Stored data:
========

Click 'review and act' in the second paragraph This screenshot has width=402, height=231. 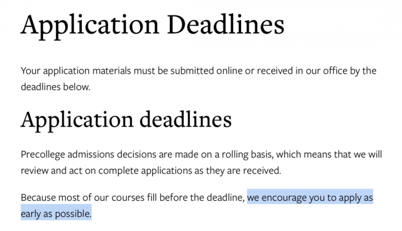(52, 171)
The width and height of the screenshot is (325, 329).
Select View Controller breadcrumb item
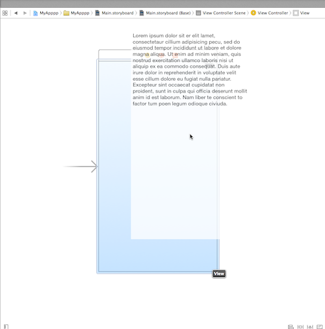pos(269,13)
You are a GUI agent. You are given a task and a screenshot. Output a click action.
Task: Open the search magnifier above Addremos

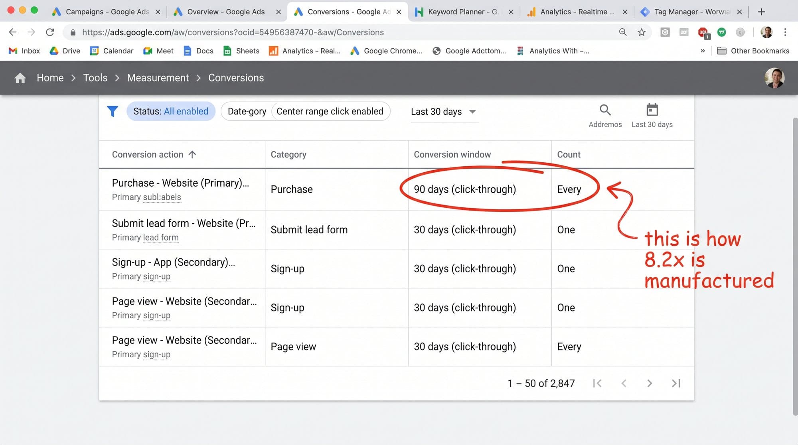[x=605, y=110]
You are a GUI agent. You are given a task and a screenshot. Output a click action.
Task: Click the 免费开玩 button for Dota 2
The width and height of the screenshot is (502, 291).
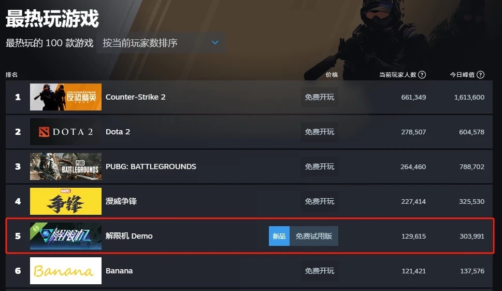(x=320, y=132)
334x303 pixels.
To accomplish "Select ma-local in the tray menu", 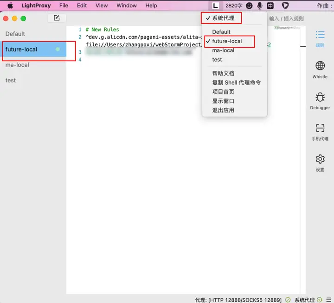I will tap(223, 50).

========

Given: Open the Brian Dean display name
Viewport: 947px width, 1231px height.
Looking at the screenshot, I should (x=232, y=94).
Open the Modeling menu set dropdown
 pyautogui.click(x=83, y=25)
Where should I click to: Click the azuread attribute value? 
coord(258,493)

========

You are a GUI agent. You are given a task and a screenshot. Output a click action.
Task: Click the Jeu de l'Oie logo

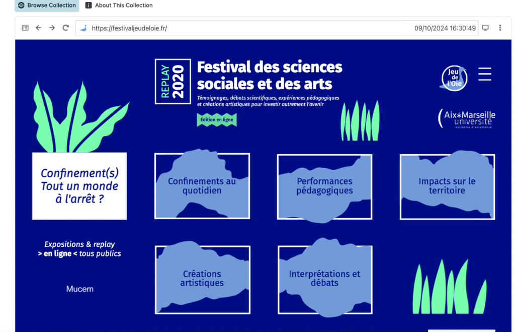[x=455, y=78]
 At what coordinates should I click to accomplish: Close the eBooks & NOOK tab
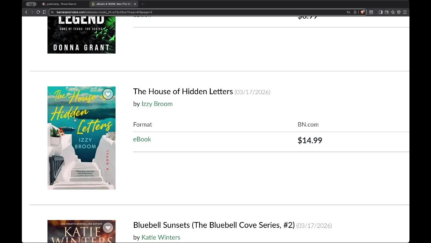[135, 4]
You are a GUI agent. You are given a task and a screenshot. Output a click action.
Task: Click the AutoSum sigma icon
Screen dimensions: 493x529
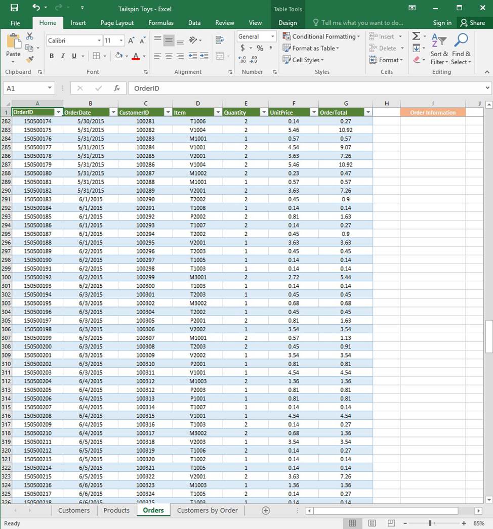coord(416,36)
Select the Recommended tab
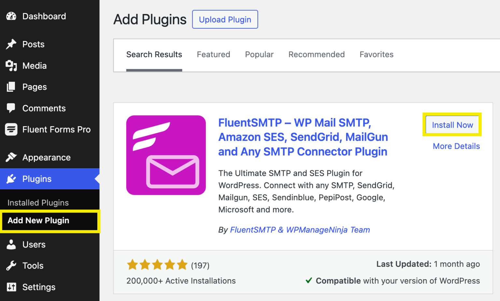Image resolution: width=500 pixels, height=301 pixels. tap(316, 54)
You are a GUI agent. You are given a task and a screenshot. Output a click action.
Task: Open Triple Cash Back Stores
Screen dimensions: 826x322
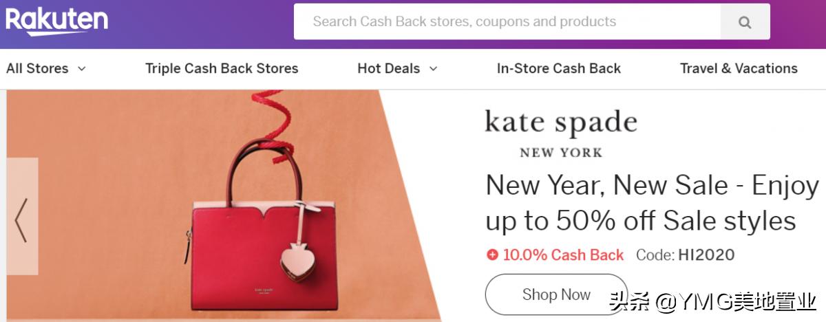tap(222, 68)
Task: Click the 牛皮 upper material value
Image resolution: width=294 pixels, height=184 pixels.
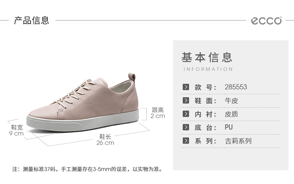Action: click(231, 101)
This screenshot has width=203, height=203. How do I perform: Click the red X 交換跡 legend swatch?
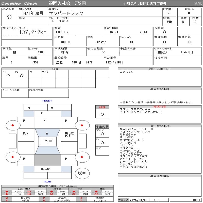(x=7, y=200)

========

In the entries above, find the line with "Screen dimensions: 493x529" and the line with "Task: Open Triple Cash Back Stores". Return exactly those lines and all the ones between them, pictures excluded.

Screen dimensions: 493x529
coord(416,36)
Select the Recommended tab
Image resolution: width=500 pixels, height=301 pixels. tap(316, 54)
You are a GUI agent. You are given a task and a screenshot. Output a click action.
Task: Open Triple Cash Back Stores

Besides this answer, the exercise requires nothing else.